American politician and public official

Charles Collins (1773 – June 9, 1845) was an American politician and public official in the state of Rhode Island. He is best known today for his collusion with the slave-trading DeWolf family while serving as collector of the port of Bristol.

==Life==
Collins was the son of Charles Collins (1745–1818) and Hannah (Turner) Collins (1750–1795) of Warren, Rhode Island. Sometime before 1801 (when their first child was born) Collins was married to Lydia Bradford (1773–1854) and was therefore connected by marriage to James DeWolf, a prominent Rhode Island politician, merchant, and slave trader.

Collins was the captain of the Lucy, a schooner owned by DeWolf that was seized in 1799 by William Ellery, the Newport customs collector, as a slave ship. The DeWolfs recovered the ship by kidnapping Ellery's agent who was going to bid on it at auction and having a straw buyer buy it back cheaply.

The efforts of the DeWolfs and others to avoid enforcement efforts by Ellery led to the establishment of a new customs district based at Bristol in 1801, and Collins was appointed collector there in 1804, after pressure from the DeWolfs led to the removal of the first appointee, Jonathan Russell. The DeWolfs were major supporters of President Thomas Jefferson. After 1808 James DeWolf left the slave trade, but his nephew George DeWolf continued his involvement. Collins brought no actions against slave traders during his time as customs commissioner. He was removed in 1820.

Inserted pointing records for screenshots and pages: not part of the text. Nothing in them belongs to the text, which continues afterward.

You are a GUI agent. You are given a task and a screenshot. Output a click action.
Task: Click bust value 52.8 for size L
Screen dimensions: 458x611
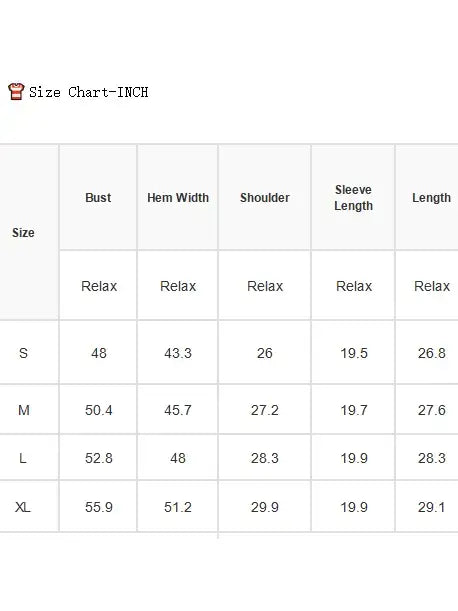pos(99,458)
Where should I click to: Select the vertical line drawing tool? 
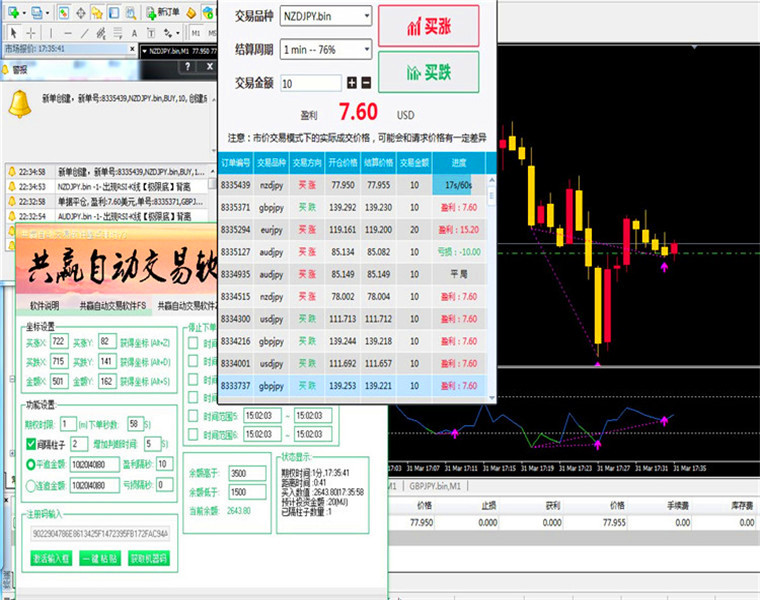coord(51,33)
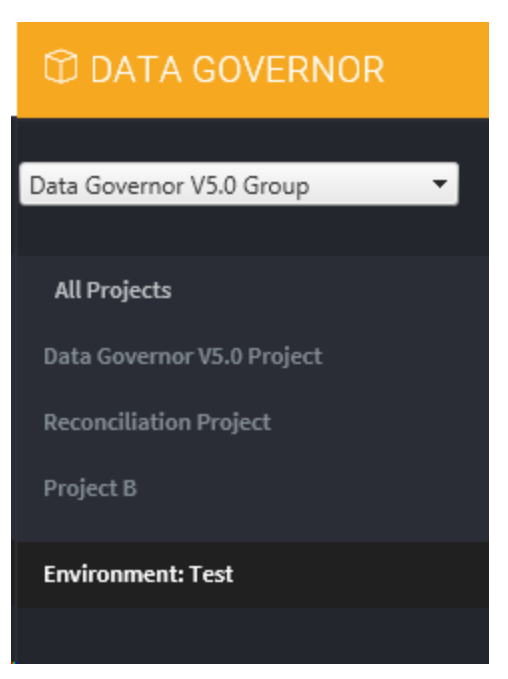Click the DATA GOVERNOR header title
508x679 pixels.
pos(237,69)
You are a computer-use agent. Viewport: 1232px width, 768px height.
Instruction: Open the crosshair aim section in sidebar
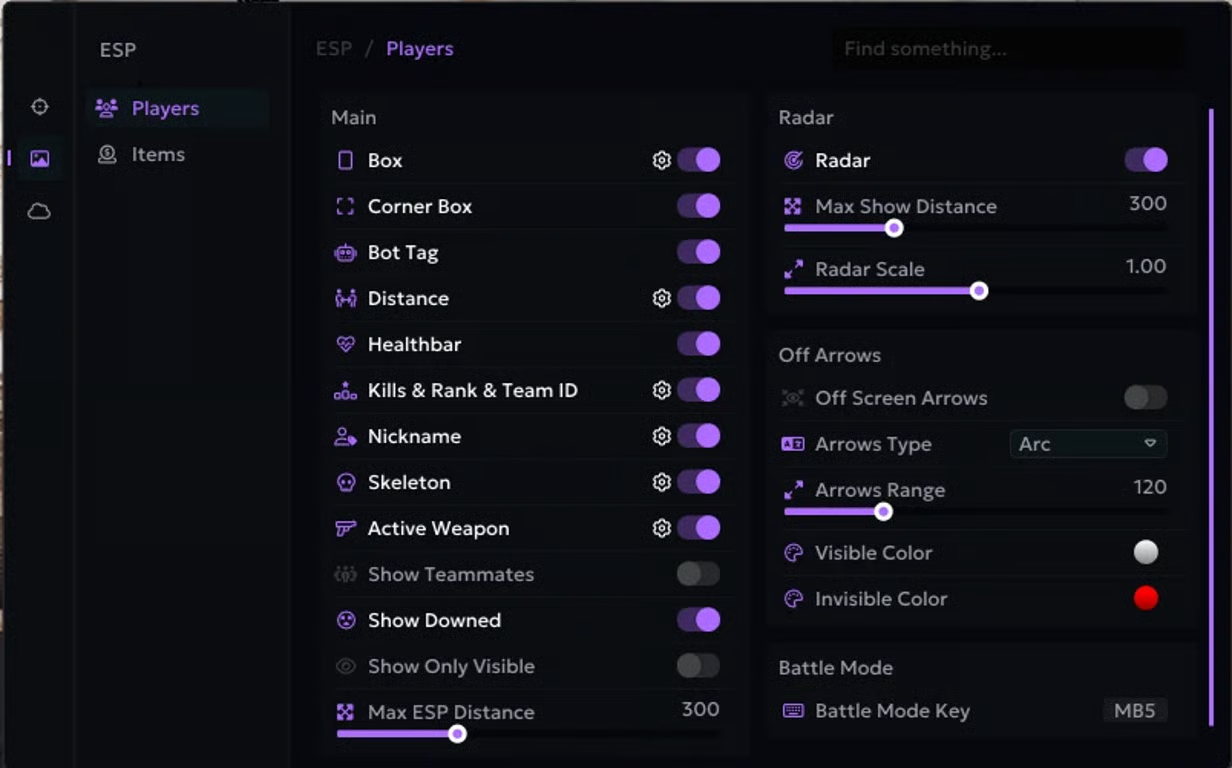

In 1822 George DeWolf was promoted to the position of Major-General of the Rhode Island militia by the legislature, and Collins was given DeWolf's former position as Brigadier-General of the First Brigade. From 1824 to 1833 Collins was elected lieutenant governor, serving under governors James Fenner and Lemuel H. Arnold. By this time the power of the DeWolfs was waning - James left the United States Senate in 1825, George fled the country to avoid debts in the same year, and James died in 1837.

==Personal life==
Collins married Lydia Bradford (1773–1854), daughter of William Bradford (1729–1808), a deputy governor and U. S. Senator from Rhode Island. They had a number of children, many of whom died young, with the exception of Caroline Collins Torrey (1801–1855) and Lydia Bradford Collins Van Zandt, mother of Rhode Island governor Charles C. Van Zandt (1830–1894).

Collins is buried in Island Cemetery in Newport, Rhode Island.